所示短文:
- - - - -
当时公路还没有铺水泥或沥青,沙尘滚滚,车轮易滑。公路局在每段公路上,安排有职工用推沙工具推薄推平那厚厚的积沙,满载亲情的父亲的永久牌才没有打滑跌倒。但到了外婆家村子附近的2公里处的乡村白沙路段时,已没有见到一个公路局职工。在一厚白沙堆处,父亲的永久牌再也撑不稳,经过短时摇晃后,三人连同金色煎堆一齐摔了下来。人无大碍,金煎堆却变成了“白糖煎堆"。
小姨子欲吃不能,小舅子用茶水冲洗掉沙粒后,送茶吃下,还一个劲地说好味道。我却分明听出了牙齿咬沙子的声音。
如今,我的父亲,还有他的永久牌车,以及“白沙糖”煎堆,都已成为我心酸的记忆。
庚子年春节期间,新冠病疫虐袭武汉,全城封锁消灾防传播,国内形势紧张,回乡过节成为奢望。除夕夜久不能眠,心里总想着回家乡过节的情景。
子鼠无情惹疫侵,
回乡过节意深沉。
- - - - -
数据摘录:
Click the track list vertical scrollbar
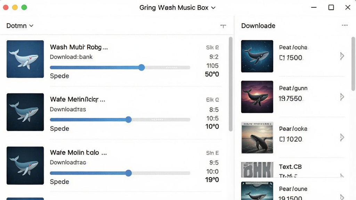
- - - - -
题目要求 1: 判断下列说法是否符合短文，逐条回答“是”或“否”，并原样引用短文中起决定作用的文字：(a) 在外婆家村子附近的白沙路段，有公路局职工推平积沙；(b) 摔下来以后，三人并无大碍；(c) 用茶水冲洗掉沙粒的是小姨子。
题目要求 2: 短文中提到，哪些人或物已成为“我”心酸的记忆？请全部列出。
题目要求 3: 将短文中从“小姨子欲吃不能,小舅子用茶水”到“心里总想着回家乡过节的情景。”之间的文字（首尾都包括在内）重写一遍，并把其中的“除夕夜”替换成“年三十晚上”。
上面的列表是另一份独立的材料，与短文无关。

参考答案 1:
(a) 否。“已没有见到一个公路局职工”
(b) 是。“人无大碍”
(c) 否。“小舅子用茶水冲洗掉沙粒后”

参考答案 2: 我的父亲；他的永久牌车；“白沙糖”煎堆

参考答案 3:
小姨子欲吃不能,小舅子用茶水冲洗掉沙粒后,送茶吃下,还一个劲地说好味道。我却分明听出了牙齿咬沙子的声音。
如今,我的父亲,还有他的永久牌车,以及“白沙糖”煎堆,都已成为我心酸的记忆。
庚子年春节期间,新冠病疫虐袭武汉,全城封锁消灾防传播,国内形势紧张,回乡过节成为奢望。年三十晚上久不能眠,心里总想着回家乡过节的情景。